Der Rest ist schnell erzählt. Bergmann Borsig gab wie erwartet keinen Punkt mehr ab und auch wir gewannen unsere beiden letzten Spiele gegen Hermsdorf (Revange!) und Pankow. Somit schließen wir die Saison punktgleich mit Bergmann Borsig ab (26:10), haben aber das deutlich bessere Spielverhältnis.
Eine Spielzeit liegt hinter uns, die alle Höhen und Tiefen unseres phantastischen Sports zu bieten hatte und bei der letztlich ein einziger Ball und die mentale Verfassung eines gewissen Frank B. über alles entschieden hat. Was für eine Story! Wenn das nicht eine Illustration der Chaos-Theorie ist!

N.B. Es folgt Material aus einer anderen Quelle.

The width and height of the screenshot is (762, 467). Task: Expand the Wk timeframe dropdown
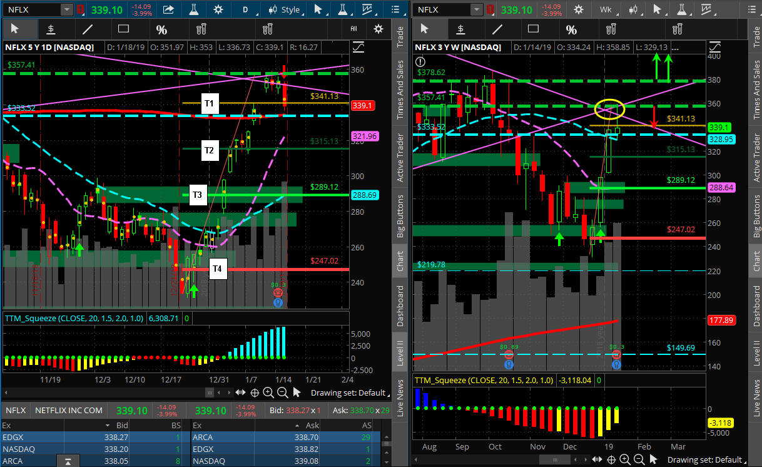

Danke an alle, die engagiert an der Seite des Kindergärtners, des Hobbypsychologen, des Motivators, des Seelentrösters, des Backpfeifenverteilers, des Schreiberlings, des Außenministers und Mitarbeiters im Diplomatischen Dienst, des einsamen Hallenvorbereiters und mittelmäßig erfolgreichen Teammitglieds standen. Danke an Rosi für die engagierte und immer zuverlässige Stellvertretung und für die Transformation der Kommunikation in die neumodische Wotz-Äp-Gruppe. Und ein ganz besonderer Dank an alle „Ersatzspieler“. Wir haben nicht eine einzige Absage von euch bekommen, dafür immer mehr aus 100 Prozent Leistung und viele viele Punkte. Das war unglaublich. Es hat Spaß gemacht!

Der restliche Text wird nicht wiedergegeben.